20 yıl sonra lojman cinayetini anlatan Gökalp,’Banyoya çektik, can çekişiyordu. Küveti su ile doldurup, su dolu balonu susturucu olarak kullandık’ diye konuştu

Elde edilen belgelere göre, Sanık Gökalp, cezaevindeyken Adalet Başmüfettişi ve hazırlık soruşturması sırasında savcılıkta verdiği ifadesinde, şunları anlattı: “Mustafa yatakta yüzü koyun yatıyordu. Ben yatağın sağına, Abdurrahim de soluna geçti. Eyüp ışığı açtığında Yaşar ile Şadi ayaklarını tuttu.
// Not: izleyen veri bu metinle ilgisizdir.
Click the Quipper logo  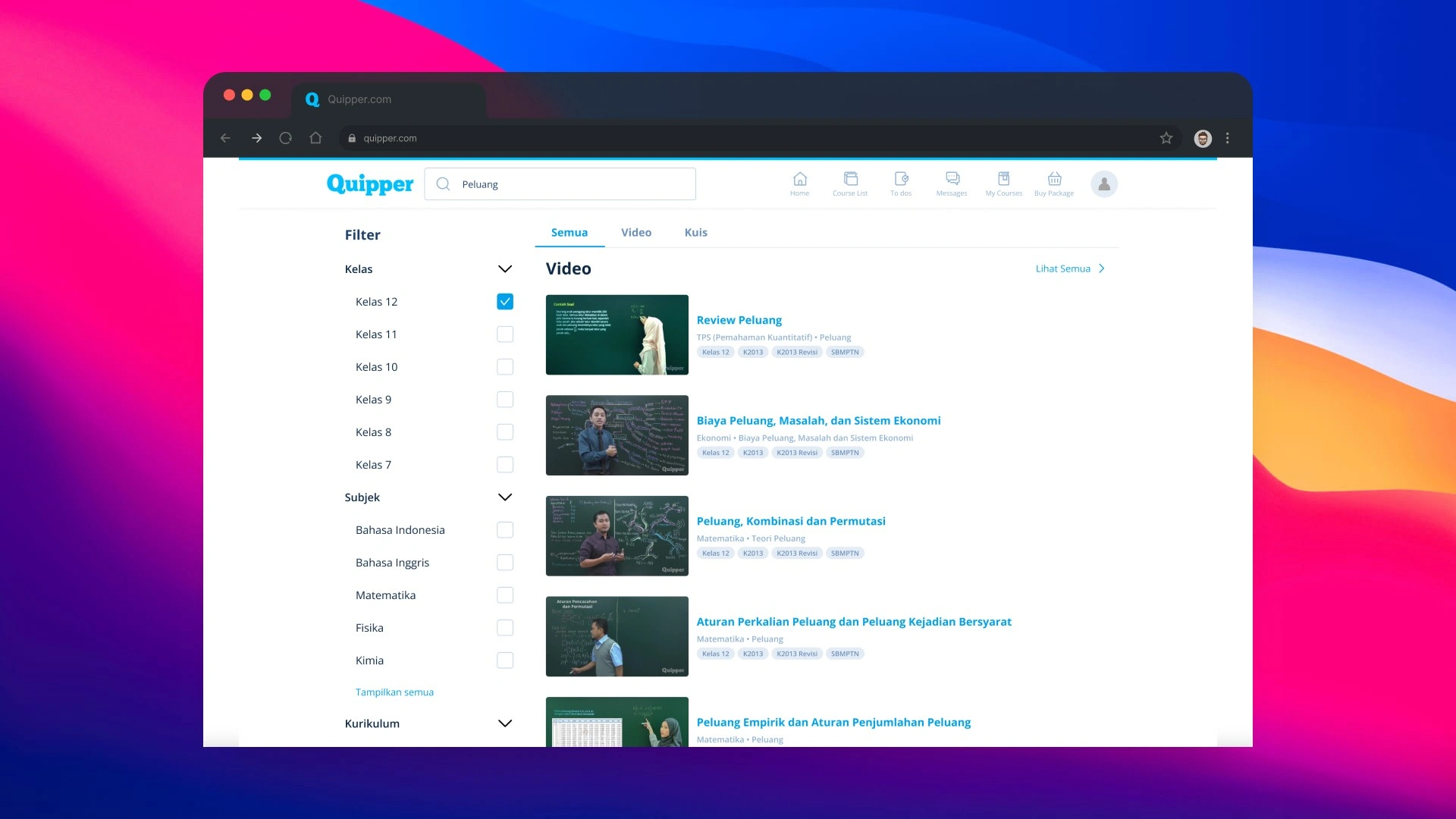[370, 184]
Abdurrahim ağzını kapattı. Mustafa ağzını kurtarmak isterken, ben silahı göstererek susmasını söyledim.

Romanı bıraktım

Mustafa’ya Akın Gönen’in damadı Gürel Özener’i tanıyıp tanımadığını, Gürel’in karısıyla ilişkisi olup olmadığını sordum. 30 yaşındaki bir kadınla birlikte olduğunu, ancak Gürel beyin karısıyla olmadığını yemin ederek ve yalvararak izah etmeye çalıştı.
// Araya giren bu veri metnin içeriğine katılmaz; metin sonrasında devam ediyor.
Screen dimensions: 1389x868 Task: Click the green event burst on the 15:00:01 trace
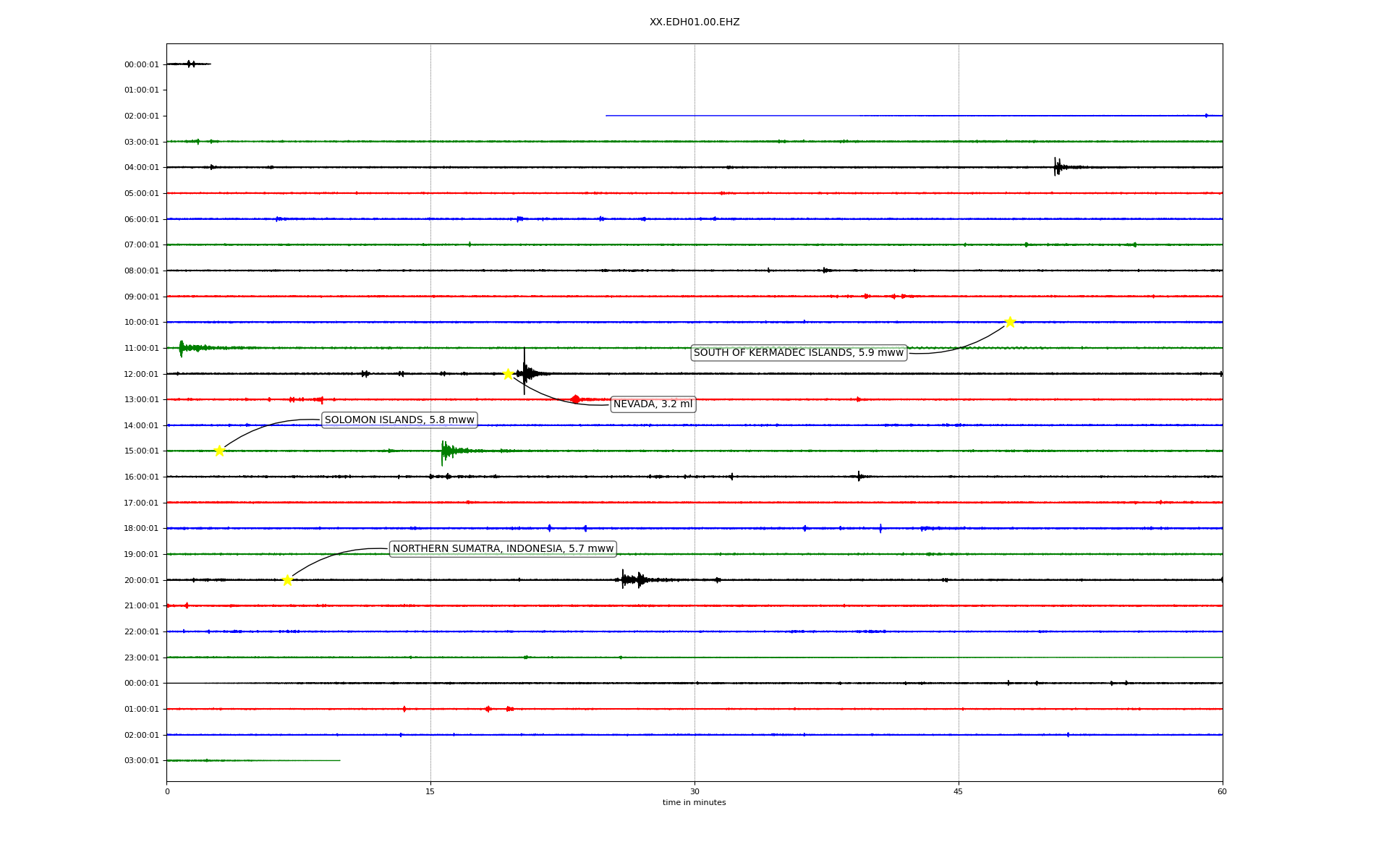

Abddurrahim iyice sinirlenip Mustafa’nın sağ meme altına sapladı. Yaşar’a Mustafa’yı banyoya çekmesini söyledim. Mustafa halen can çekişiyordu. Abdurrahim işin bitmediğini söyleyerek, elimden silahı kaptı. Yanımda bulundurduğum balonu vererek, içine su doldurup susturucu gibi kullanmasını söyledim. Mustafa’yı banyoda küvetin yanına oturttuk. Abdurrahim sol eliyle barut izi bırakmayacak tarzda ateş etti.
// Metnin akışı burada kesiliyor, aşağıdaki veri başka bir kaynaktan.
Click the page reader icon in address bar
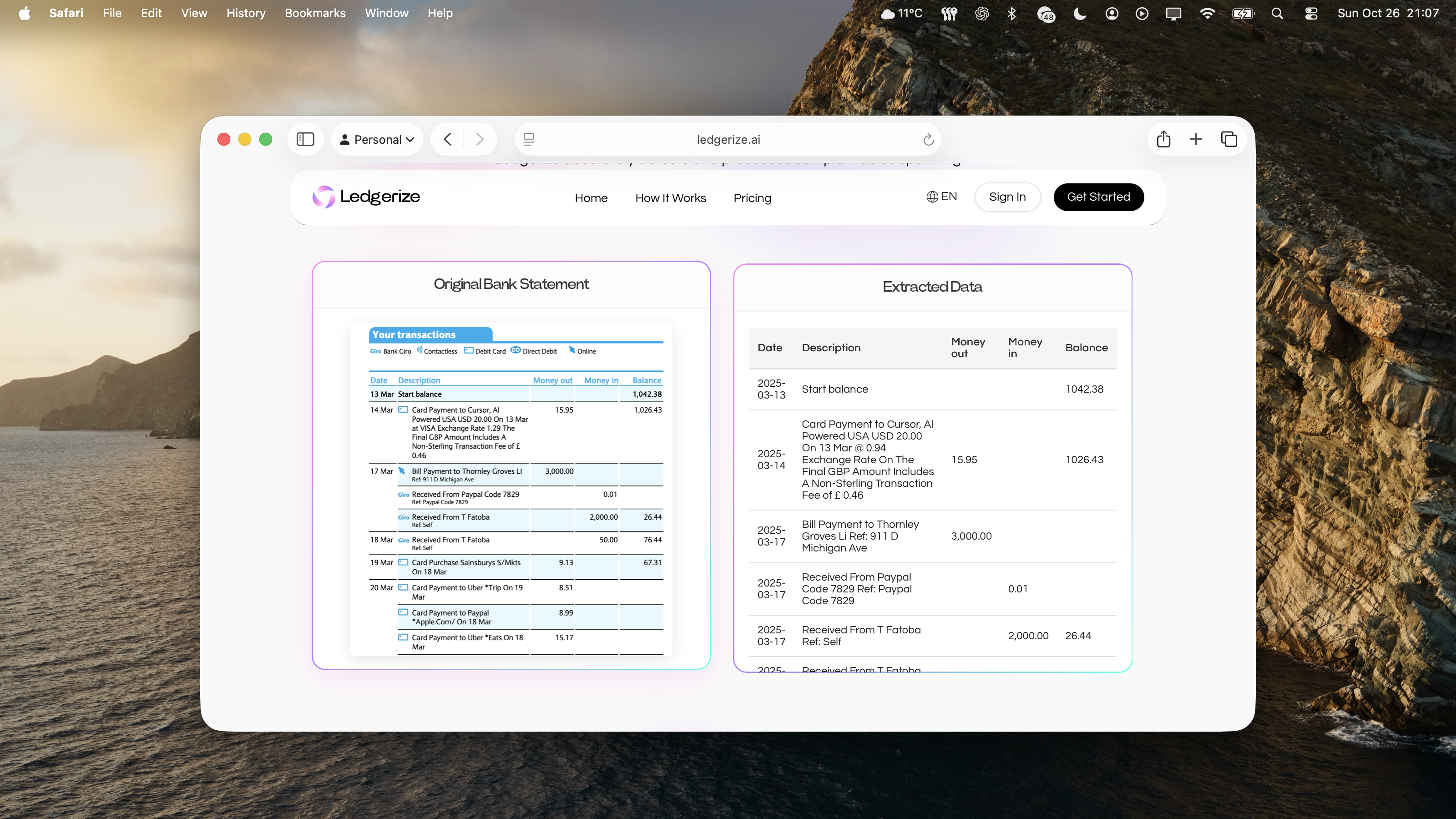 point(528,140)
Yaşar ile Eyüp sürükleyerek Mustafa’yı yatağın üzerine aldı. Yatağın yanındaki komidinin üzerinde duran Agatha Christie’nin Gece Gelen Ölüm romanını cesedin üzerine koydum. Banyodaki mermere GS Y.A.Ş.A uz S.S.G. şeklinde rujla yazdım. Aynaya yine rujla AGG şeklinde yazdım.”

Rujlu şifre çözülemedi

21 yaşındaki Mustafa Güngör, 24 Haziran 1991’de milletvekili lojmanlarında 6. sokak 23 numaralı villada, kız arkadaşı Çiğdem Taşkıran tarafından ölü bulundu. Aradan geçen 20 yıl boyunca, “Banyo kapısının üzerinde bulunan kan lekeleri, küvetteki ıslak yastıklar, banyo lavabosunun üzerinde rujla yazılmış ibareler sır olarak kaldı. Ateşli silah yarası, kesikler ve boğulma izi bulunmasına rağmen Güngör’ün nasıl ve neden öldürüldüğüne ilişkin iddialar aydınlığa kavuşmadı.

Zamanaşımına 2 gün kala

Ankara Cumhuriyet Başsavcılığı, 20 yıldır açık olan dosyada, zaman zaman soruşturmaya gelen ihbar mektupları doğrultusunda yeniden başladı. Ancak sonuç alınamadı. Başsavcılık, TBMM’de 2005’te kurulan komisyonda ortaya konulan bulguları da araştırdı ancak sonuç çıkmadı. Dosyanın zamanaşımına girmesine 2 gün kala ise halen Sakarya L Tipi Cezaevi’nde bulunan Abdullah Gökalp isimli hükümlünün Adalet Başmüfettişi ve savcılığa gönderdiği ihbar mektubu doğrultusunda Gökalp hakkında dava açıldı.